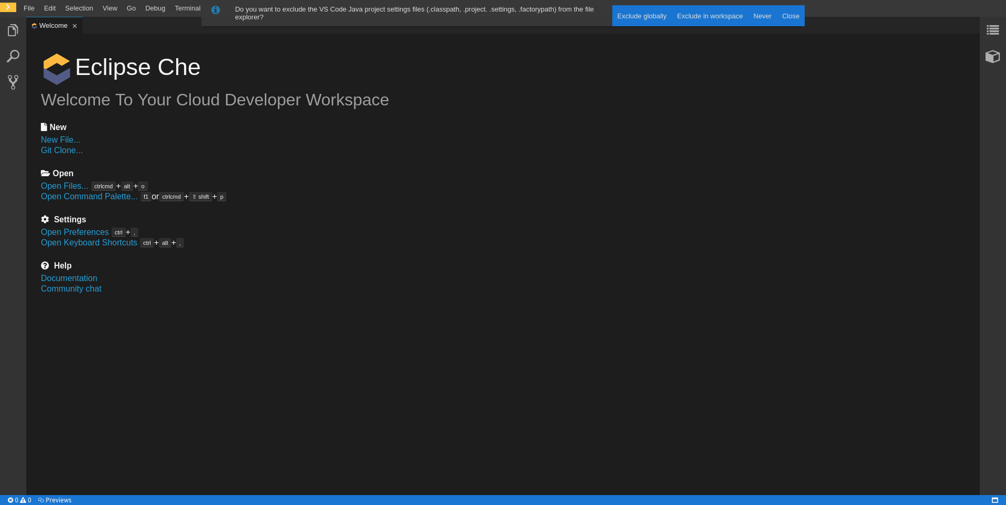Click the info icon in the notification banner
Image resolution: width=1006 pixels, height=505 pixels.
pos(215,9)
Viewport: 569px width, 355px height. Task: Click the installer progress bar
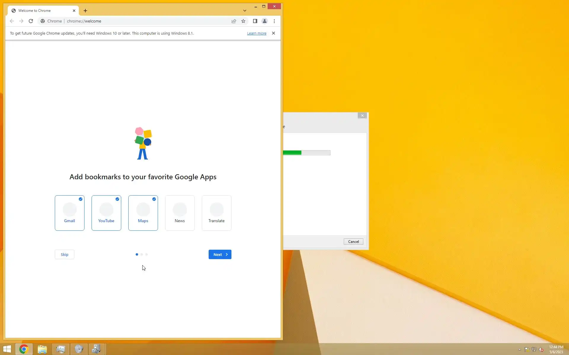[x=306, y=153]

++++++++++

WHAT YOU WILL DO ▸
Final task for the records above: print exactly the lines from the one that contains "Viewport: 569px width, 355px" through the last line, both ends included, pictures excluded.

ANSWER TO THE EXERCISE ▸
Viewport: 569px width, 355px height. Task: Click the installer progress bar
[x=306, y=153]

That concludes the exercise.